No anúncio feito, nesta
segunda (5), o ministro da Saúde, Alexandre Padilha (à esquerda, na foto),
destacou que a pesquisa será um marco importante para quem sofreu uma lesão
medular e também para as suas famílias.
“Cada avanço científico é
sempre uma nova esperança renovada”, disse Padilha.
O ministro considera que o
produto é uma inovação radical e com tecnologia 100% nacional. Os estudos com
polilaminina são desenvolvidos por pesquisadores da Universidade Federal do Rio
de Janeiro (UFRJ), com a liderança da professora Tatiana Sampaio, em parceria
com o laboratório Cristália.
Segundo Padilha, a pesquisa já
apresentou resultados promissores na recuperação de movimentos. Nesta primeira
fase, o estudo da polilaminina será realizado em cinco pacientes voluntários
com lesões agudas da medula espinhal torácica entre as vértebras T2 e T10.
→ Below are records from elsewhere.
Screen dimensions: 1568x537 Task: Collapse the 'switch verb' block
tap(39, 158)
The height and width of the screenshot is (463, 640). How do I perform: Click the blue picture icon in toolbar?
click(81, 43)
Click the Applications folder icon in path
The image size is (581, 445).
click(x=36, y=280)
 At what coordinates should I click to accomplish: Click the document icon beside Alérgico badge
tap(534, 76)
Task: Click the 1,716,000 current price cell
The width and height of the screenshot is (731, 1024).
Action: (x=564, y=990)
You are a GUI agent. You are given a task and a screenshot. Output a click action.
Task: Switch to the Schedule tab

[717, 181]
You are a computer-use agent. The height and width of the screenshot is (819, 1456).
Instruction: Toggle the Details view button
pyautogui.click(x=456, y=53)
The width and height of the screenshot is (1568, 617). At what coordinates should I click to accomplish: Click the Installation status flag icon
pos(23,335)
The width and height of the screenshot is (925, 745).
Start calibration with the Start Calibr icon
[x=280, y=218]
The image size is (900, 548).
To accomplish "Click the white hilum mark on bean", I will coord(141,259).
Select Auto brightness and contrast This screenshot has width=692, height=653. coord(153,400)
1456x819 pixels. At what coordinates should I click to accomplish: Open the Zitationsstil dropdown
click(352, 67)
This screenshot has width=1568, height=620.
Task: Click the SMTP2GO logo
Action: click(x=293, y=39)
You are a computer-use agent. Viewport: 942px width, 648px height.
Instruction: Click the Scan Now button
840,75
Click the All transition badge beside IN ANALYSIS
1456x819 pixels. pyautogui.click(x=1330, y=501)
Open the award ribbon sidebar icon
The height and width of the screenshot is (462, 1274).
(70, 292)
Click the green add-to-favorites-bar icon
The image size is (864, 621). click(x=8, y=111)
Essas pessoas incluídas no
estudo devem ter indicação cirúrgica ocorrida a menos de 72 horas da lesão. Os
locais de realização ainda serão definidos pela empresa responsável. Ao longo
da estruturação do projeto, o Ministério da Saúde investiu os recursos para a
pesquisa básica.
Prioridade
Segundo o diretor-presidente da Anvisa, Leandro Safatle, a aprovação do início
do estudo clínico da polilaminina foi priorizada pelo comitê de inovação da
agência com o objetivo de acelerar pesquisas e registros de amplo interesse
público.
“Uma pesquisa 100% nacional,
que fortalece a ciência e saúde do nosso país”, afirmou Leandro Safatle.
A pesquisa com a proteína
polilaminina, presente em diversos animais, inclusive nos seres humanos, visa
avaliar a segurança da aplicação do medicamento e identificar possíveis riscos
para a continuidade do desenvolvimento clínico.
A empresa patrocinadora será
responsável por coletar, monitorar e avaliar sistematicamente todos os eventos
adversos, inclusive os não graves, garantindo a segurança dos participantes.